Federal Judicial Center via wikipedia
U.S. District Court in New Haven (Federal Judicial Center via wikipedia)

NEW HAVEN, CT — U.S. District Judge Jeffrey Alker Meyer provided injunctive relief to prospective gun owners Monday, ruling that the indefinite length of Gov. Ned Lamont’s executive order suspending fingerprinting for firearm licenses violated the Constitution.

Meyer further ordered the state to take any necessary steps to resume fingerprint collection by June 15, 2020.

“All in all, I can well understand why the Governor’s order and [the public safety] Commissioner’s actions were justified at the outset of the COVID-19 pandemic,” Meyer wrote. “But with the passage of time it is clear that a categorical ban on the collection of fingerprints no longer bears a substantial relation to protecting public health consistent with respecting plaintiffs’ constitutional rights.”

During a press briefing at the Connecticut Science Center in Hartford, Lamont said they were about to lift the ban “anyway.” He said every executive order he’s done has been in the name of public health.

Lamont added that the state’s rate of new infections is low and they’re opening “most of these things in the next eight days.”

The process of collecting fingerprints for handgun permit applications – which is required by law in Connecticut – was deemed unsafe in the early days of the coronavirus pandemic based on the highly infectious nature of the virus between people in close proximity to each other.

However, according to the decision issued Monday at federal court in New Haven, the law says employees for the local police and state Department of Emergency Services and Public Protection (DESPP) “may not refuse to collect the fingerprints of a person who seeks to apply for a handgun permit or certificate.”

Meyer wrote that the governor’s March 17 executive order indefinitely suspended the law for as long as the COVID-19 emergency may continue.

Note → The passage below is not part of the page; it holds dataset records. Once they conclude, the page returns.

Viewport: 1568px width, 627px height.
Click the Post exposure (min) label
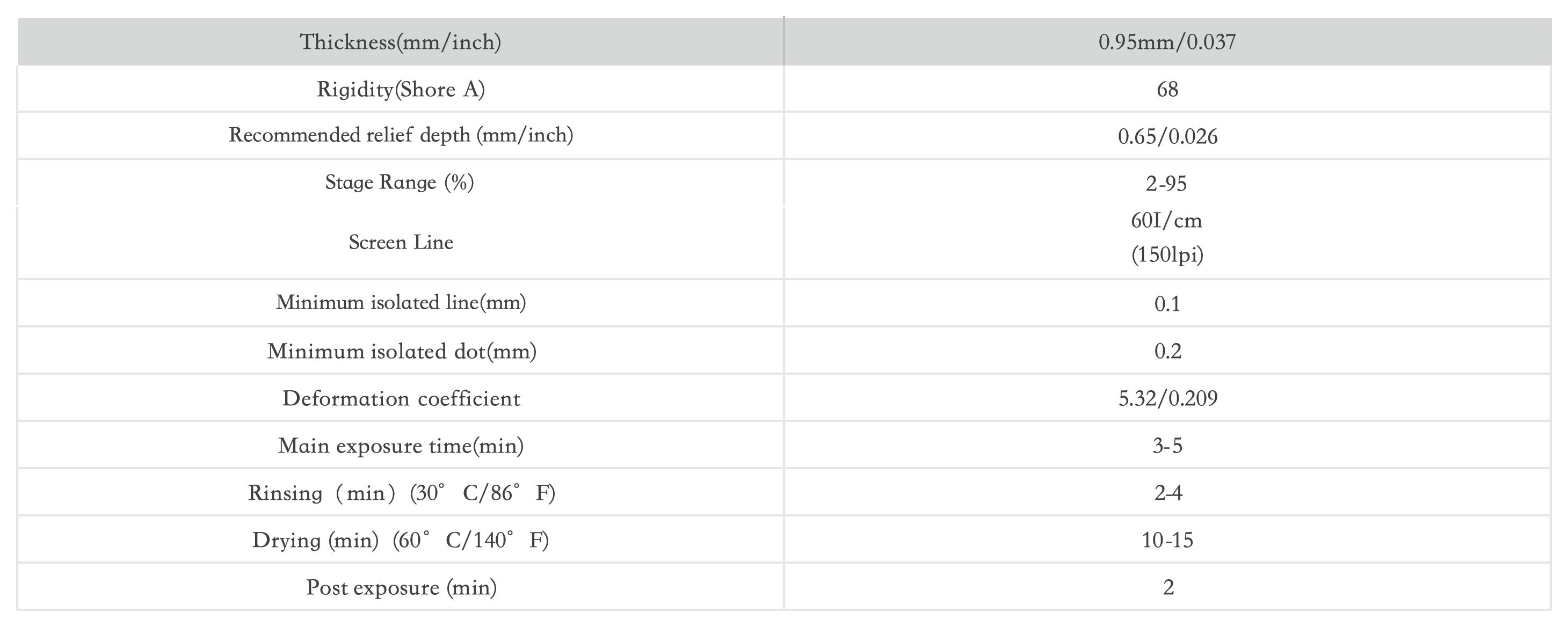click(x=401, y=587)
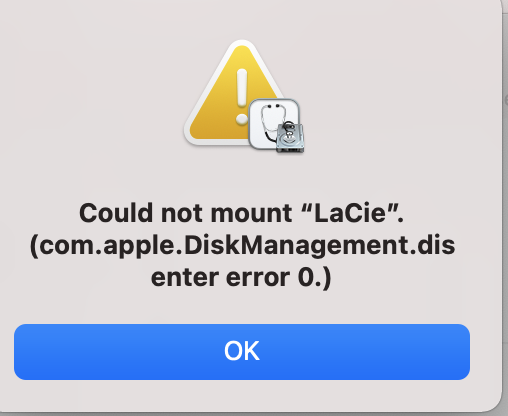Viewport: 508px width, 416px height.
Task: Select the "Could not mount" heading text
Action: [x=185, y=213]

Based on that, the Connecticut Citizens Defense League (CCDL), a nonprofit grassroots group in support of gun rights, and several of its members sued Gov. Lamont and DESPP Commissioner James Rovella, claiming that the indefinite suspension of fingerprinting violated their rights.

The lawsuit sought a preliminary injunction to require the resumption of fingerprinting “or some alternative means of acquiring a handgun permit” pending the final resolution of their constitutional claims.

Lamont’s order left it to the discretion of state and local police whether to conduct fingerprinting, “thus empowering the police to functionally deny the right of new applicants to acquire, carry, and possess a handgun,” Meyer wrote, adding that the state DESPP and an “unknown number of municipal police departments” had suspended all fingerprint collection activities.